Some public defenders’ offices have been holding weekly walk-in sessions for record changes. At the Clean Slate Clinic in San Francisco, there was a spike of expungement-seekers after Donald Trump was elected—immigrants came in droves, worried their criminal records could get them deported, says a San Francisco County deputy public defender, Simin Shamji, who oversees the clinic. Outside her office one recent morning, cardboard boxes were filled with handwritten applications for record changes. Just about every seat in the waiting room was occupied, as a single attorney called people back one at a time to go over their rap sheets.
These clinics help people like Rochelle Solombrino, whose record was riddled with several felonies, including two for drug possession; a misdemeanor; a drunken, high-speed car chase; and a stint in prison. She had gone from Skid Row in Los Angeles to a recovery center in San Pedro, where she sobered up and was eventually offered a job. Five years later, after she was promoted to operations coordinator, the center applied for a government contract from the county and was informed it wouldn’t qualify if anyone on staff had a felony record. Solombrino’s history made it impossible for her to secure Section 8 housing, and it interfered with her plans to get custody of her niece, who was in foster care. At a record-change fair in Los Angeles, she used Proposition 47 to clear away her felonies and keep her job. “My past is really my past now,” the 51-year-old says.
But the new reforms aren’t without flaws. Some former offenders can’t afford to pay the roughly $50 fee for their state rap sheet. And once they secure their records, “you need a Ph.D. to figure it out,” says Shamji.
Like its prison population, the majority of the country’s former offenders are black or Latino. Advocates of clean slate efforts see their work as an extension of the civil rights movement. “There is a real parallel in terms of, ‘Listen, the law has changed and this is now an opportunity for you to participate fully in society,’” says Anderson. “If people get their records clean, they can be resurrected from that person they were,” says White. “If you keep making them half-citizens, that’s all they’re ever going to be.” The parallels to the civil rights movement are even more acute in states such as Florida that bar former felons from voting.
It’s too soon to tell if California will inspire like-minded legislation nationally, but advocates are hopeful.
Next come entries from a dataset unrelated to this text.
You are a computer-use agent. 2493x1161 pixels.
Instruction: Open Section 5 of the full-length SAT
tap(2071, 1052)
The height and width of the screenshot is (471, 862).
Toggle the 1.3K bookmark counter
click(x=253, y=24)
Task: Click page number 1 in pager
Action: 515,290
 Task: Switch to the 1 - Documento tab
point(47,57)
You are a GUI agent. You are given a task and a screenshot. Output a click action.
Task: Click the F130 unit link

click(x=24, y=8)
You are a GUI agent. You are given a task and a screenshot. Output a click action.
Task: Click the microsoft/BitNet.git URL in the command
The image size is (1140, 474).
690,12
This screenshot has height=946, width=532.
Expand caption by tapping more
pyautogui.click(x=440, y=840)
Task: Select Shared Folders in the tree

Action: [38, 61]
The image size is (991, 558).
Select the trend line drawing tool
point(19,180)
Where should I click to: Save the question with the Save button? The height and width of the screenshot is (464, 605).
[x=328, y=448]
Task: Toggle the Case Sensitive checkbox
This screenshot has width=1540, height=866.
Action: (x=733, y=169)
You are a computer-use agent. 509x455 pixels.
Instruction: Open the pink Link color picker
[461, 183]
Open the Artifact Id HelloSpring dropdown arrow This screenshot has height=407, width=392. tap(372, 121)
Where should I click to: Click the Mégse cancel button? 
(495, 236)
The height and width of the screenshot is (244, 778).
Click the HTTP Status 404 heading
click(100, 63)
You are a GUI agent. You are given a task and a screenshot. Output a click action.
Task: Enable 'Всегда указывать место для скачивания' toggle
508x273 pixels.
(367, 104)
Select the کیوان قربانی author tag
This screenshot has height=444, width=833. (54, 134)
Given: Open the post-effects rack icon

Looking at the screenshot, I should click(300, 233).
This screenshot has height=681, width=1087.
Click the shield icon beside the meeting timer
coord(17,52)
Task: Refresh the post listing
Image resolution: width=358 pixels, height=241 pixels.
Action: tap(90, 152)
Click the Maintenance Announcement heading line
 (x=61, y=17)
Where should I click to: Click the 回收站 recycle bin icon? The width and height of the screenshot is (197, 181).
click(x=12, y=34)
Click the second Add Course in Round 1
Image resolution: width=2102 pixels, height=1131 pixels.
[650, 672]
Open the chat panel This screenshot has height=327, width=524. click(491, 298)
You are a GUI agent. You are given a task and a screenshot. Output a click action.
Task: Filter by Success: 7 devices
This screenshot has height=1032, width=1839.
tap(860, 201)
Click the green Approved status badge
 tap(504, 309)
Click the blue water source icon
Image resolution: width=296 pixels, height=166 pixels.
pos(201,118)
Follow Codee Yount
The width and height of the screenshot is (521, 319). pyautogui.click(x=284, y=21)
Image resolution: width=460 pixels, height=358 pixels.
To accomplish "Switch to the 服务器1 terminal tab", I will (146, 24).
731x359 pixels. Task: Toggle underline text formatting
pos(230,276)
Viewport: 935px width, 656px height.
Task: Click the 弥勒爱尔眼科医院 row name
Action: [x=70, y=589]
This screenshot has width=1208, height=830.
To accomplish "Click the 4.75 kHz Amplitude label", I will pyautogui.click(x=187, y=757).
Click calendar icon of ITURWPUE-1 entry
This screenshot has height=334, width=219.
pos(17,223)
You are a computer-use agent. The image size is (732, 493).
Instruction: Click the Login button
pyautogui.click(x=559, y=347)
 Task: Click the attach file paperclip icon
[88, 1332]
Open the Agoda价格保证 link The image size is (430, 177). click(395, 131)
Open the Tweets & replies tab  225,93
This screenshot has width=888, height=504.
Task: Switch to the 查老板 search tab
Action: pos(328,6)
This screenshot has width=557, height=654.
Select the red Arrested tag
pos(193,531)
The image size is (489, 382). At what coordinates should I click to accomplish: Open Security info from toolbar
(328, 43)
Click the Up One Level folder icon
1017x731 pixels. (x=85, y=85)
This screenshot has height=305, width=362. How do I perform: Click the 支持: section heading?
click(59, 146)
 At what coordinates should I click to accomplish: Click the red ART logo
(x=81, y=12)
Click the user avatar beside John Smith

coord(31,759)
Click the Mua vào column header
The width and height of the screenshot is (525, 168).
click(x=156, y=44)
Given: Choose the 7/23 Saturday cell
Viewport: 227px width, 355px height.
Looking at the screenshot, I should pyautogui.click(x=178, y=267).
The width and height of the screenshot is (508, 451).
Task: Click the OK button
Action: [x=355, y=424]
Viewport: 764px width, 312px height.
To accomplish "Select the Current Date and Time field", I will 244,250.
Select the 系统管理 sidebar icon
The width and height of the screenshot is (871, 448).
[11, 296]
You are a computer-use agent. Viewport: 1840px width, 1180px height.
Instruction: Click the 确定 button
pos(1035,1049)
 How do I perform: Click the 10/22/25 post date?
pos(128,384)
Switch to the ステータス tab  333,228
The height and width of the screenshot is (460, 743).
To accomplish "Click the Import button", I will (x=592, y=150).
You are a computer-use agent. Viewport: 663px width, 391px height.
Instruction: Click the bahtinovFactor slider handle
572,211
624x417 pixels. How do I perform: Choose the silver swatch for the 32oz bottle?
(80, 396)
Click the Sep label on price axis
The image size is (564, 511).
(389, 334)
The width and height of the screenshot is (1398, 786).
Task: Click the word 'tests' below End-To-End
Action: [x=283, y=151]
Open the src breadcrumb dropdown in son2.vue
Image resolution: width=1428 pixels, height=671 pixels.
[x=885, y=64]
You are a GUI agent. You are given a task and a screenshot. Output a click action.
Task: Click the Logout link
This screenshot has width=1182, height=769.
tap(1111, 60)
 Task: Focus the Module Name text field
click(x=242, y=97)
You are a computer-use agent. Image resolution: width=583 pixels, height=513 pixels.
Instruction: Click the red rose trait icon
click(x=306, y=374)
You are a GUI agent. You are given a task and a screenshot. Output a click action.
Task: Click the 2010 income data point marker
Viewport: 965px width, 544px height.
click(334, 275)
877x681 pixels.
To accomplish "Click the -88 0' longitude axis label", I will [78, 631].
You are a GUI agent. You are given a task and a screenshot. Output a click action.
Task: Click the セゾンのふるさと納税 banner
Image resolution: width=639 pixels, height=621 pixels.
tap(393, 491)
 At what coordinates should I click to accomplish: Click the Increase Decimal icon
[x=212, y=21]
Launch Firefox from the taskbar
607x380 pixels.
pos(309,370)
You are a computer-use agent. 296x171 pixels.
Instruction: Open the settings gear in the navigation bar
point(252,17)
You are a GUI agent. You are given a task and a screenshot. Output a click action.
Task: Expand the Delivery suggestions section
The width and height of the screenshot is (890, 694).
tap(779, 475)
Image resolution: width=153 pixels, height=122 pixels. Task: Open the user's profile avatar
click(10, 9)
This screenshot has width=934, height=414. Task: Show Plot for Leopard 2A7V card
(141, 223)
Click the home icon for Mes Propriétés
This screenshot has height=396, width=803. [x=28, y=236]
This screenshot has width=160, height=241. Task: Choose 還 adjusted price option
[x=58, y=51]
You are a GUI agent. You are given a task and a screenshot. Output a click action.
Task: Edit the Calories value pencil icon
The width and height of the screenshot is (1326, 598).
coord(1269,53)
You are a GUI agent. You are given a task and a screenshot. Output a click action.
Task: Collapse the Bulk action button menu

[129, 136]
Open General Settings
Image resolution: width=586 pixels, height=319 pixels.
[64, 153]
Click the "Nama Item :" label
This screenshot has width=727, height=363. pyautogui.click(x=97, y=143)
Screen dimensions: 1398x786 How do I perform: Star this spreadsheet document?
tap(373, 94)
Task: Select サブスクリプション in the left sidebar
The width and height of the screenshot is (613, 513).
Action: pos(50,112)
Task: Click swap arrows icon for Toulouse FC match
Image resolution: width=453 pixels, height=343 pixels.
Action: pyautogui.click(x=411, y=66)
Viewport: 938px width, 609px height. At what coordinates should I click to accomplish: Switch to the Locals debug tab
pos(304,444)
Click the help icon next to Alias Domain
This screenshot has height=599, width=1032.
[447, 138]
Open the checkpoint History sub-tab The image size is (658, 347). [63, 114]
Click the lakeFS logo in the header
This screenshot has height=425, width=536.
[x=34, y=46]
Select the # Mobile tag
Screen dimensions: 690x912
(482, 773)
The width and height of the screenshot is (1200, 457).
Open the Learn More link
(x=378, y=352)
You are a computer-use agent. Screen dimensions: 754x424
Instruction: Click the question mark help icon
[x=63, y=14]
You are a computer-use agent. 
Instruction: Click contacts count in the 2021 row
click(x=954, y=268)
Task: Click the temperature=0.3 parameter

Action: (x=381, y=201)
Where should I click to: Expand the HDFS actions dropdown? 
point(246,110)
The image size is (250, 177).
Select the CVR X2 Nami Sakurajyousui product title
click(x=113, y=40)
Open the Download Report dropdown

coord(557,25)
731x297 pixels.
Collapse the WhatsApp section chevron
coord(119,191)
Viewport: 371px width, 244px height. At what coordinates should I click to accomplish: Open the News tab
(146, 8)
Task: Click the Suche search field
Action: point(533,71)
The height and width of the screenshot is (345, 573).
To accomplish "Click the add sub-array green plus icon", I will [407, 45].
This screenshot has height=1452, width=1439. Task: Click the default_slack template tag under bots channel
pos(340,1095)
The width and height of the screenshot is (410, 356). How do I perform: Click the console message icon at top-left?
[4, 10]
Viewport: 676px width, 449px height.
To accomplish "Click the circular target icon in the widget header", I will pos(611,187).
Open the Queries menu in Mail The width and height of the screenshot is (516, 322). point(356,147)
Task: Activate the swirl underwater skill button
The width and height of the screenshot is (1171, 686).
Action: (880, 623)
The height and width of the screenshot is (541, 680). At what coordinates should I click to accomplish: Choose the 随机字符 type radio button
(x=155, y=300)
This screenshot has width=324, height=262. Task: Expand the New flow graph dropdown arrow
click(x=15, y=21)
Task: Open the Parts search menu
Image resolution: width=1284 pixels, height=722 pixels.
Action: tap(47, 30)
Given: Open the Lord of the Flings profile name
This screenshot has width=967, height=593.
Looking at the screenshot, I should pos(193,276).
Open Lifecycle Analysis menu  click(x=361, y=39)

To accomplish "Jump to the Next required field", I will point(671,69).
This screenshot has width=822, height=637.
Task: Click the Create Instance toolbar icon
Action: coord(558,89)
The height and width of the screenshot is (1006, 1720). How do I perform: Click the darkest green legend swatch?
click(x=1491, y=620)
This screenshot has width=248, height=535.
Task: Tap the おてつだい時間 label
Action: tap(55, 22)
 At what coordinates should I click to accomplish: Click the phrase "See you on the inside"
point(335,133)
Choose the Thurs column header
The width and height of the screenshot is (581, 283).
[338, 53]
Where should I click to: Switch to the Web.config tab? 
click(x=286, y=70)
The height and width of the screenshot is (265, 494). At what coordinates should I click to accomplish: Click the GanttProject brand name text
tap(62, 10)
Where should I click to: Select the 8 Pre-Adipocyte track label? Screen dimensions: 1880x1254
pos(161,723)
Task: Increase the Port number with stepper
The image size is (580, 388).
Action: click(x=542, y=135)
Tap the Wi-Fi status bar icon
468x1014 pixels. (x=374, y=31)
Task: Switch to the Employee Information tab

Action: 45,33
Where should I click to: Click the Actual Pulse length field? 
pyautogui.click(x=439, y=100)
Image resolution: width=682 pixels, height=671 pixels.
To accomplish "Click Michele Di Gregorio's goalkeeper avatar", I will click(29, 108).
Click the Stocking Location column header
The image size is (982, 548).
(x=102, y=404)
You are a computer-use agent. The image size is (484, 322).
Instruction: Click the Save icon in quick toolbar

Idaho, Oregon, and West Virginia have all passed laws allowing people to reduce prior felony offenses to misdemeanors. A New York state senator introduced a similar bill this year, and lawmakers in a handful of other states are drafting proposals to do the same. “People have learned from what worked in California,” says Jolene Forman, a staff attorney at the Drug Policy Alliance.
White, for her part, went to a record-change clinic in Stockton after her housing application was denied. After getting some of the felonies wiped from her file, she was approved for subsidized senior housing earlier this year. “I absolutely love it,” she says, taking out a key to unlock her apartment. Inside, afternoon light casts a glow through the living-room window. A couple of weeks after moving in, she still needs to furnish the space, which is filled with little more than some unpacked boxes, a bed, a wooden dresser, and a red teakettle in the kitchen. “It’s not very big,” she says, “but it’s mine. And it’s a blessing.”